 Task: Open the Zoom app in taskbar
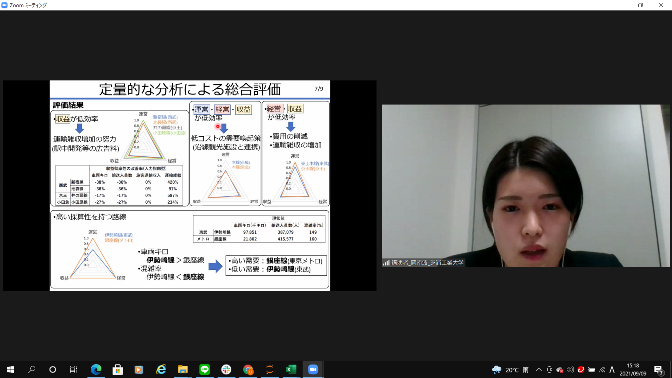(313, 369)
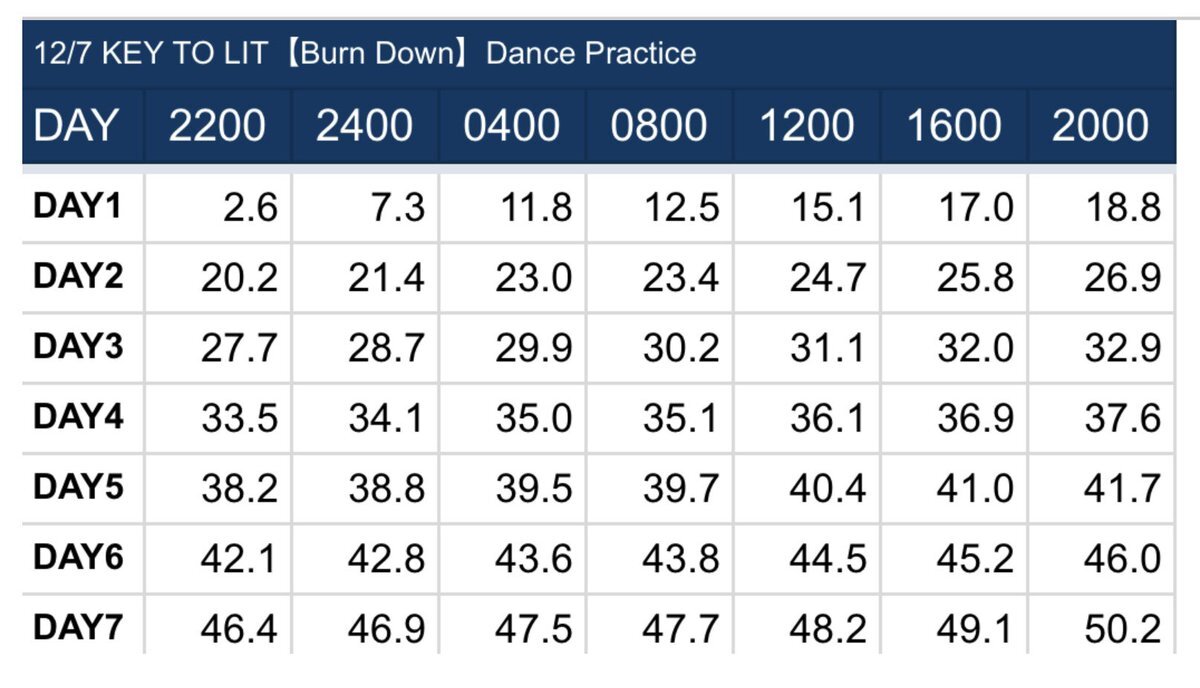This screenshot has height=688, width=1200.
Task: Click the DAY6 row label
Action: tap(79, 557)
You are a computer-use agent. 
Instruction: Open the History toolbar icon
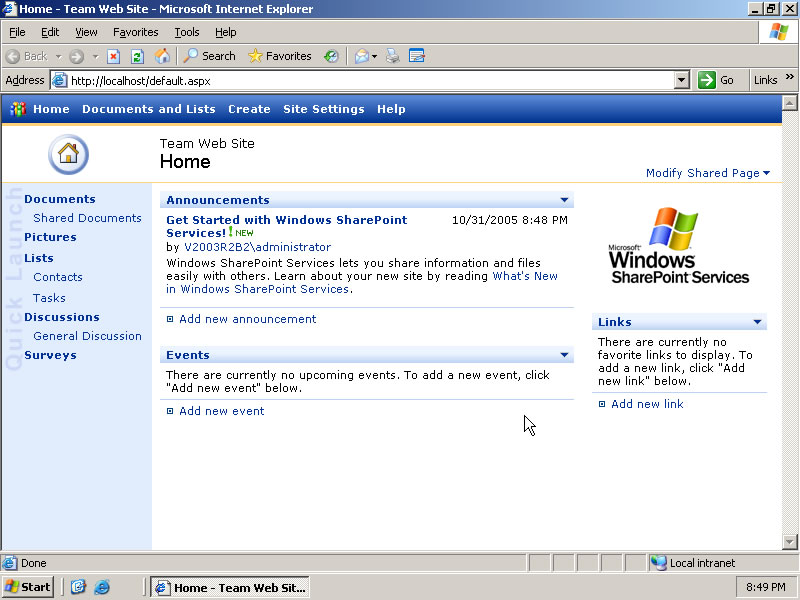[x=331, y=56]
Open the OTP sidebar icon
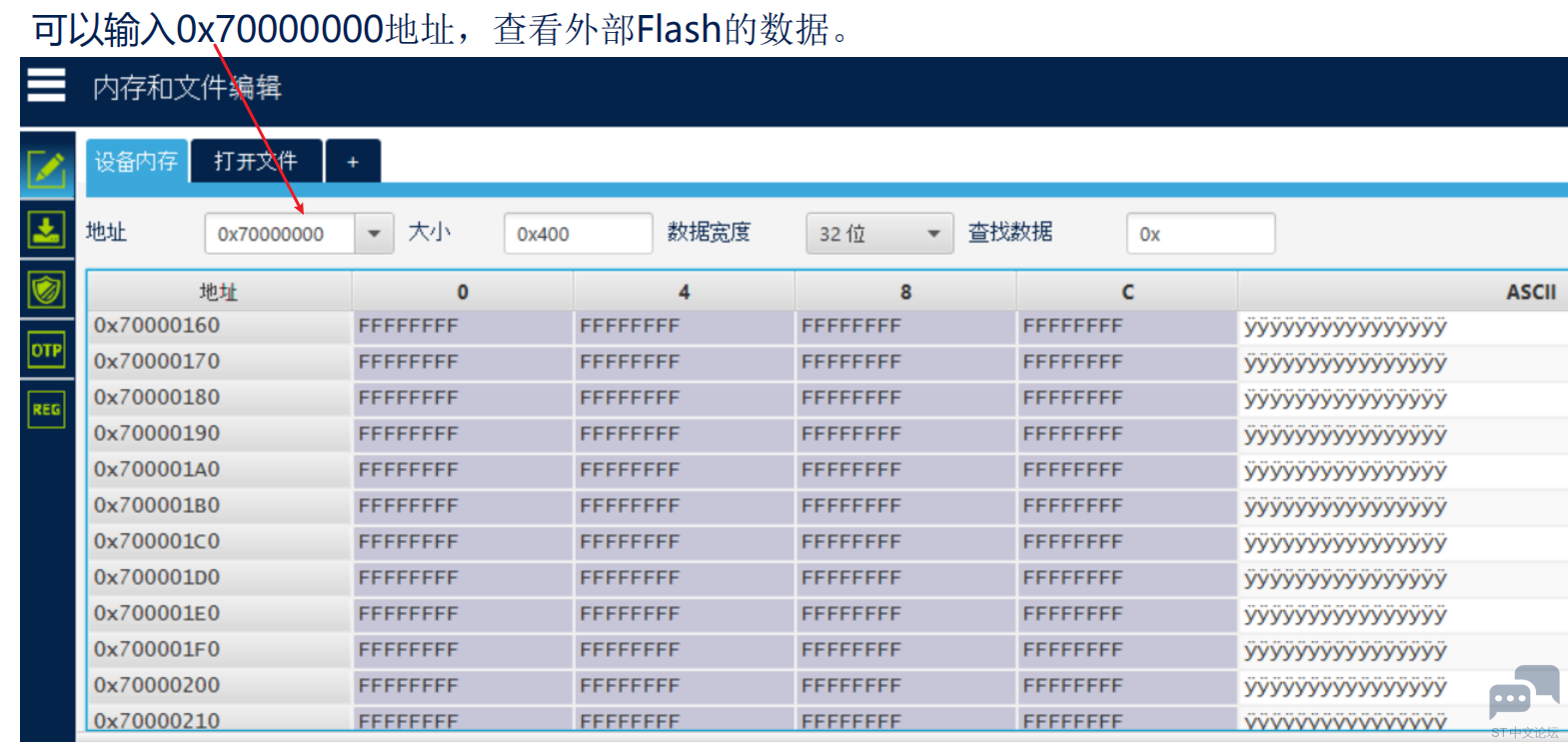Image resolution: width=1568 pixels, height=748 pixels. (46, 350)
########################################
**Work to complete**
Write every record out again exactly as written. Pictures don't belong in the copy.

**Solution to the problem**
 Task: Open the Zoom app in taskbar
(313, 369)
This screenshot has height=688, width=1200.
Task: Click the DAY6 row label
Action: tap(79, 557)
You are a computer-use agent. 
Instruction: Open the History toolbar icon
[x=331, y=56]
Open the OTP sidebar icon
Image resolution: width=1568 pixels, height=748 pixels. (46, 350)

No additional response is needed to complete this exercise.